Priceline Group Inc: This Is Why PCLN Stock Is Going Crazy

Priceline StockWhat’s Driving the PCLN Stock Boom?

Priceline Group Inc (NASDAQ:PCLN) stock soared in after-market trading after beating analysts’ profit estimates, despite also writing down the value of its “OpenTable” restaurant-booking service by $941.0 million.

The write-down represents more than a third of the $2.6 billion that Priceline paid to acquire OpenTable in 2014. Still, with the strong Q3 showing, the powerhouse stock was able to surge on Monday. However, the write-down cut into third-quarter net income, which fell about 57% to $506.0 million ($10.13 per share), from $1.20 billion ($23.41 per share) a year earlier. (Source: “Priceline Takes $941 Million Charge; Earnings Beat Estimates,” Bloomberg, November 7, 2016.) 

PCLN stock also reported a 19% jump in quarterly revenue, driven by higher hotel bookings. Compared to estimates of $3.62 billion, revenue rose to $3.69 billion from $3.10 billion.

Third-quarter earnings were $31.18 a share, topping the average analyst estimate of $29.86, the company said in a statement.
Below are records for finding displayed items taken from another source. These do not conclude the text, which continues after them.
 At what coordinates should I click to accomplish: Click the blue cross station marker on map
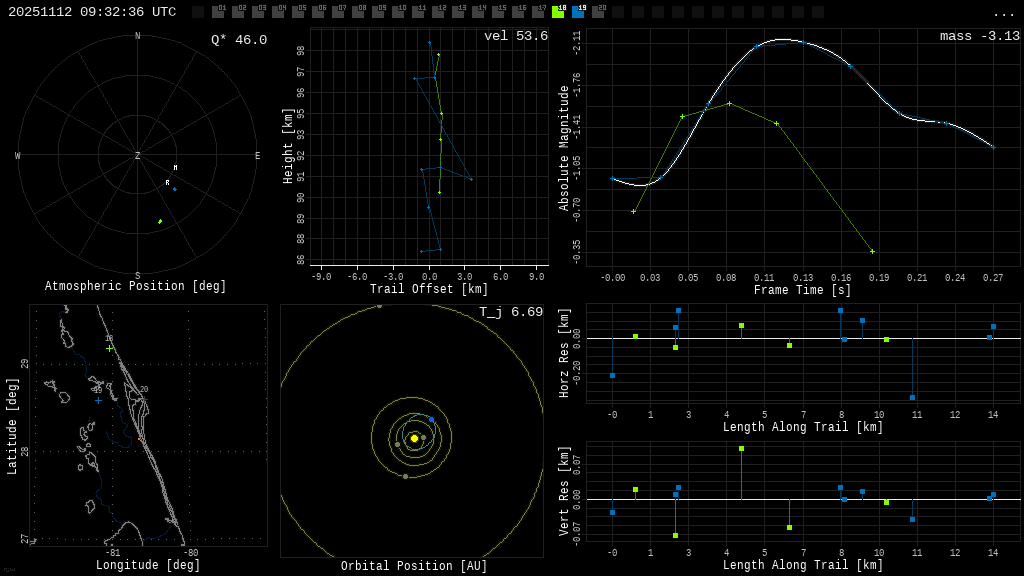pos(98,401)
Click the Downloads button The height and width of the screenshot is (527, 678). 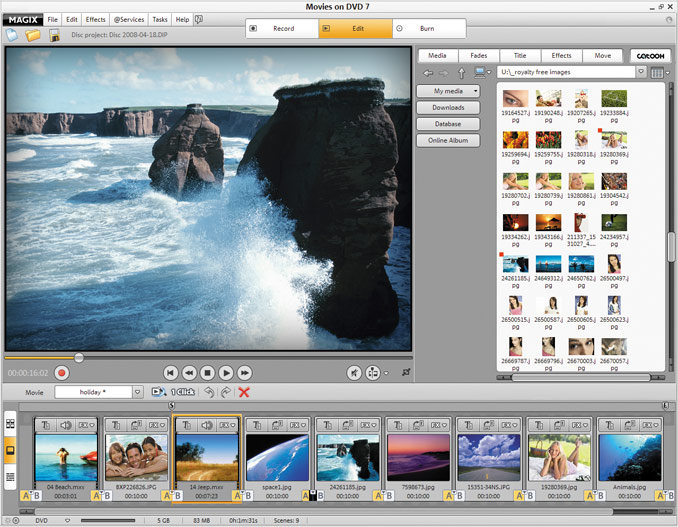(448, 107)
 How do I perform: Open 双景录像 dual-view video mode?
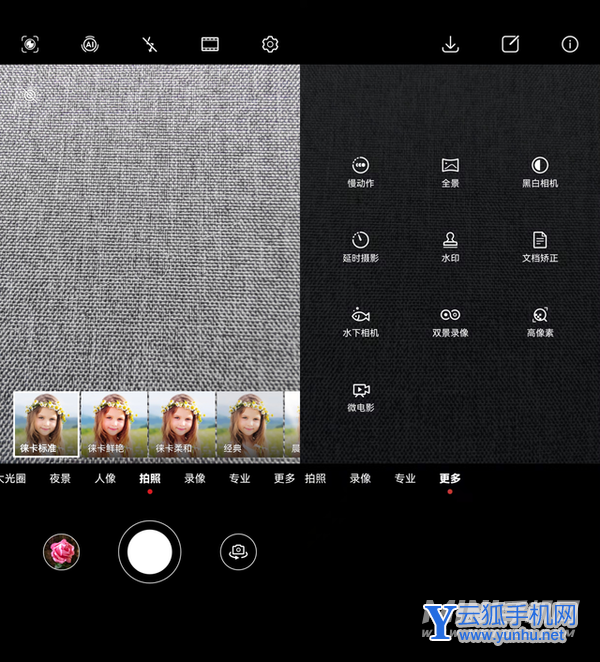pos(450,320)
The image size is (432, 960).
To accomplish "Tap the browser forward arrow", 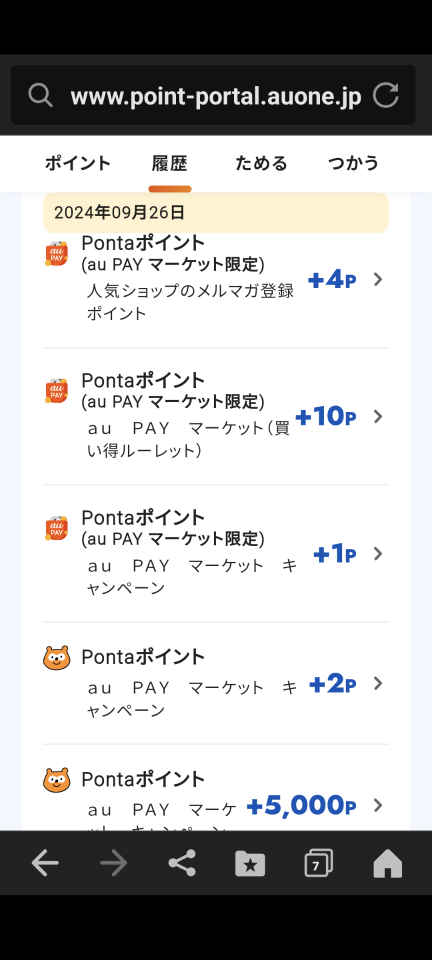I will 113,863.
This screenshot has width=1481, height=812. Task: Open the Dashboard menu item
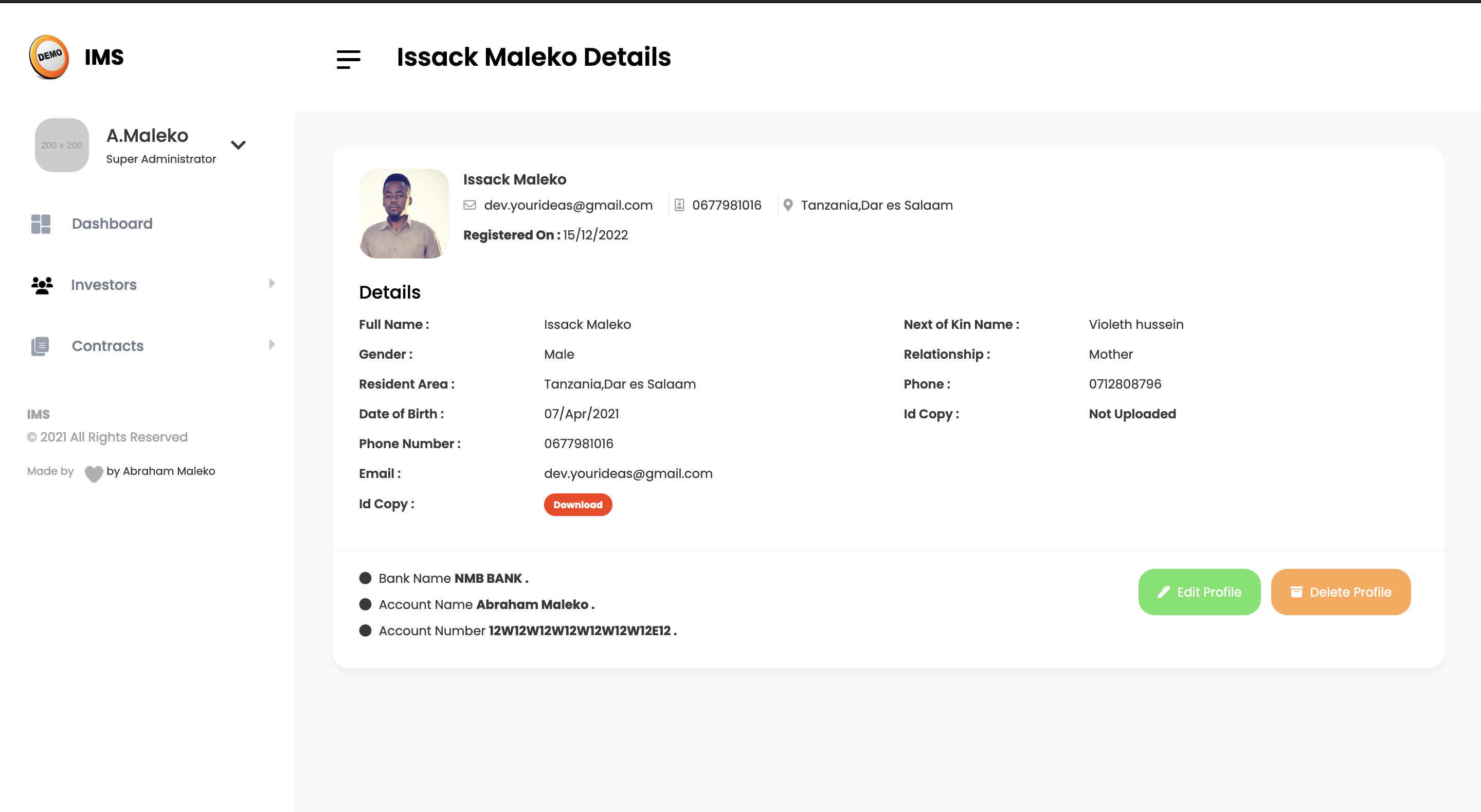pyautogui.click(x=112, y=224)
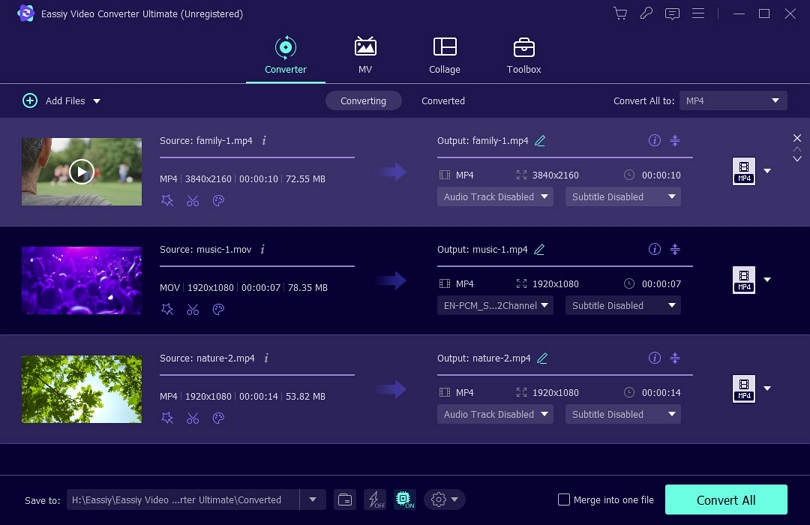The width and height of the screenshot is (810, 525).
Task: Enable Merge into one file checkbox
Action: click(564, 500)
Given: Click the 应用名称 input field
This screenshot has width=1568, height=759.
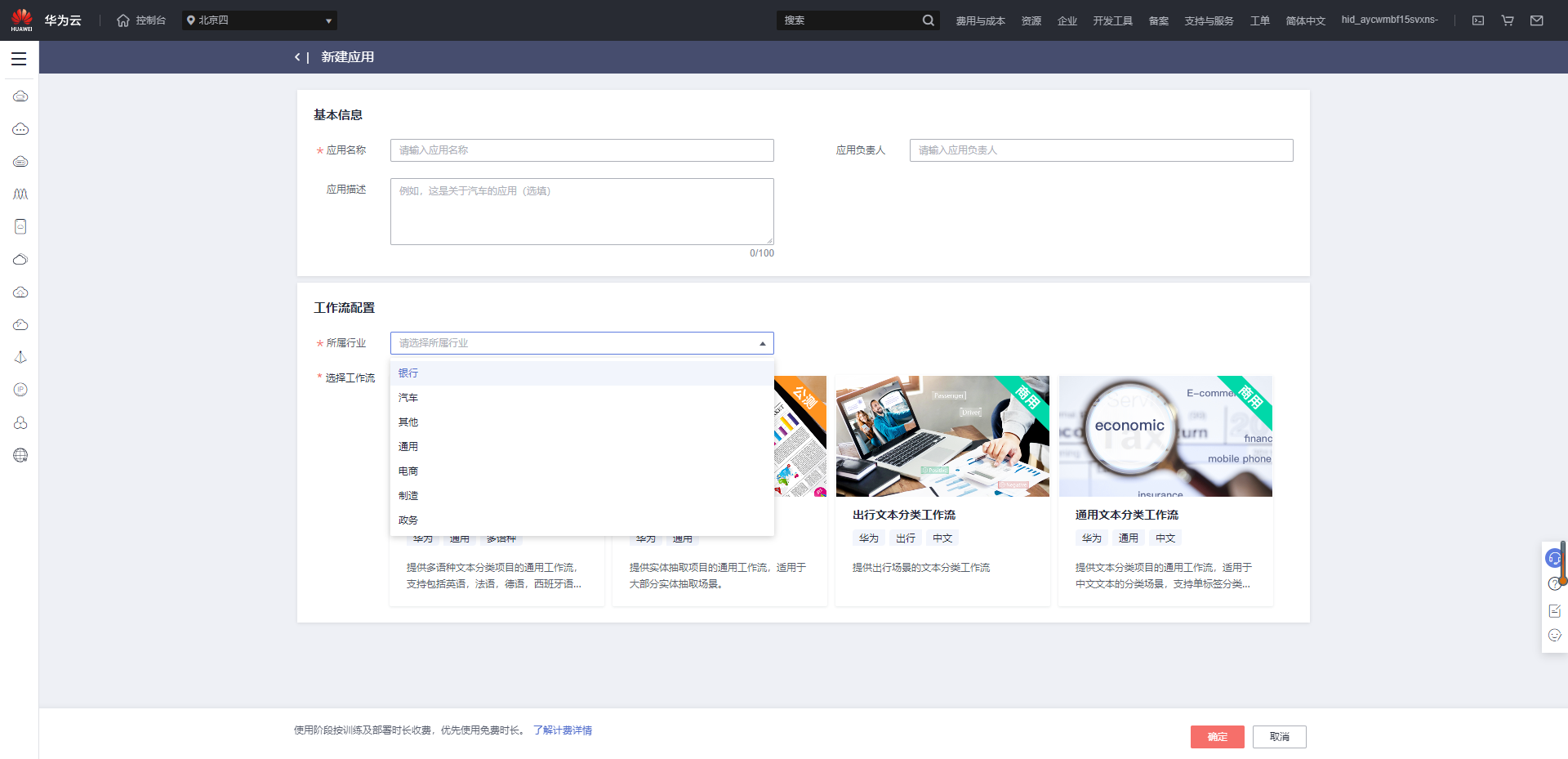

Gross travel bookings, the total amount of money spent by customers on Priceline’s websites, increased 25% to $18.5 billion. (Source: “Priceline revenue jumps 19 percent as hotel bookings rise,” Reuters, November 7, 2016.)

Investors were impressed by the announcement. Shares of PCLN stock soared 5.3% in after-hours trading on Monday.

Acquisitions like OpenTable and “Kayak.com” have have helped Priceline become the world’s largest online travel company by market value. OpenTable was Priceline’s largest acquisition and helped diversify Priceline’s traditional focus on flight, hotel, and car rental booking.

In an interview with Bloomberg, interim CEO Jeffery Boyd said that OpenTable represents only around two percent of the company’s total revenue.

“We put a long-term financial model together at the time of the acquisition that called for very rapid expansion of the international business and other growth initiatives and a fairly quick return of the revenue associated with those investments,” Boyd said. “The move that we’re announcing today is just a recognition that the best way to go about it is in a more measured pace.”